Moore’s approach is to print the responses, lay them in pairs on any and all surfaces in his office and mix and match. A few days later, he revisits and rearranges. He repeats this process many times. “There’s no real science to it,” he says. “It’s all based on your gut. We’re kind of like matchmakers, I guess.”

Once the matches feel right, he turns them over to others in the dean’s office—including, among others, Pamela Stawasz, assistant director of res life; Pat O’Hara, dean of new students and chemistry professor; Charri Boykin-East, acting dean of students and coordinator of academic support; and Carolyn Bassett, associate dean of students and international students adviser—for yet another round of rearranging.

“It’s not that there is only one right choice for each person,” says Allen Hart ’82, dean of students and professor of psychology (who is currently on sabbatical). “Most of our students would be able to live quite easily with any number of individuals. What we try to do is match people up who we think will learn from one another. We do our best to maximize the social and educational aspects.”

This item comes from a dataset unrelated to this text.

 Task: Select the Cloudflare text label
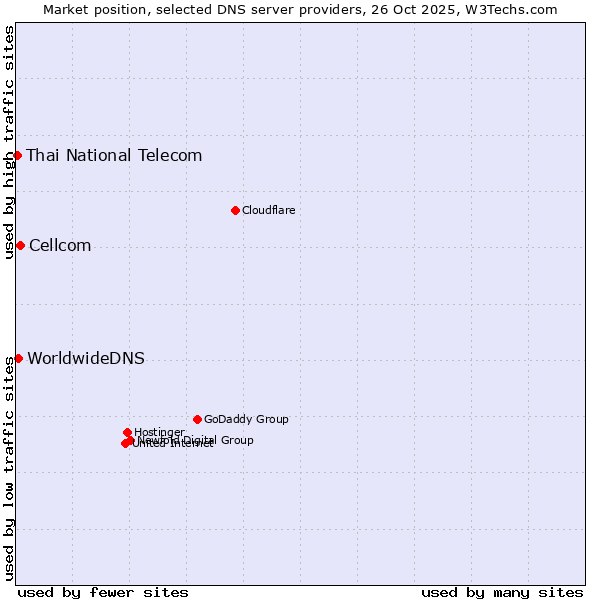tap(268, 210)
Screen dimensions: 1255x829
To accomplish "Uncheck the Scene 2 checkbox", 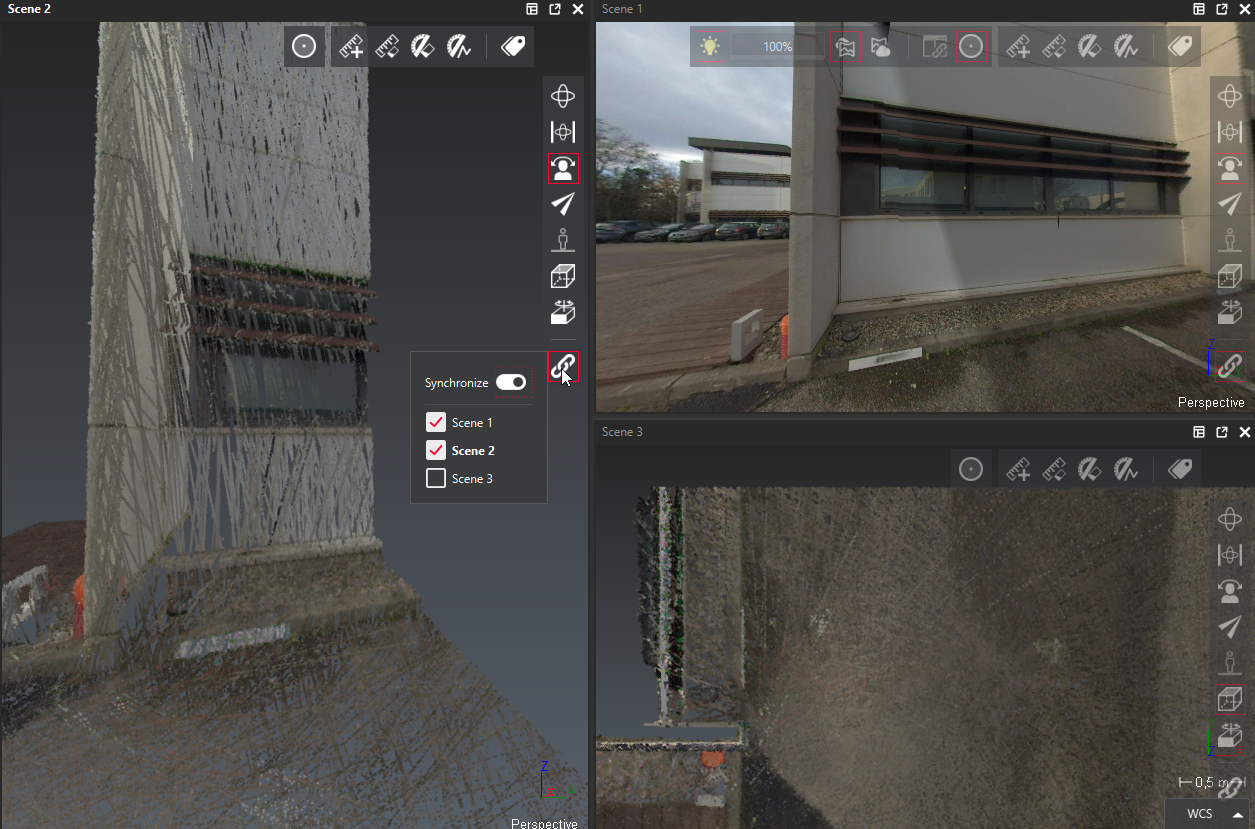I will pos(436,450).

“After we do the initial sorting, we do try and put people together who may not otherwise meet,” adds Stawasz; she did first-year housing assignments for several recent classes. “Amherst College is one of the most diverse institutions in the country, and we want our students to benefit from that. Heterogeneity is really our guiding principle.”

Almost always, the match lasts the full academic year—which is more than any online dating site can claim. Moore estimates that he reassigns roughly two to three pairs per year. No one has tracked the number of first-year roommates who choose to live together again as sophomores, but Moore hears that the number is significant.

So what’s the key to success? It’s simple life preferences: study and sleep habits, hygiene, academic interests and other personal traits. The residential life staff knows little about the first-years—just their names and their answers to the questions—but they do know that if they assign a night owl and a morning person to the same room, things will likely not work out.

“All of the research shows that roommate conflicts are all about preferences,” Moore says. “I’ll hear, ‘I like to keep the room neat and orderly, and she’s a slob.’ Or, ‘I listen to heavy metal, and he listens to classical music.’ Family income, race, where they’re from—those things are not what cause problems.”

Angelina Gomez ’14, an outgoing San Franciscan, was matched with a young woman from Whitefish Bay, Wis., in 2008. Gomez, a self-described “city kid from a primarily Mexican and Chinese neighborhood” majoring in music and psychology, was unsure she’d have much in common with her quiet, suburban roommate, an environmental studies and geology major. While the two were very cordial, Gomez says, they spoke little for the first couple of weeks.

“It started out as a functional relationship and grew into a close friendship,” Gomez says. “It wasn’t a relationship that either one of us was expecting to have, but it was really fantastic that we ended up being so compatible.” They lived together again during sophomore year.

Boykin-East says Gomez’s experience is common: Many students learn to live together first and then become friends. “We’re not just assigning students to rooms,” says Boykin-East. “We’re building a floor that’s part of a residence hall that’s part of a vibrant college community.” And while the students are different every year, the basic issues in matching them up—cleanliness, sleep schedules and study habits, to name three—remain the same. In fact, the housing questionnaire and the matching process have barely changed in at least 20 years.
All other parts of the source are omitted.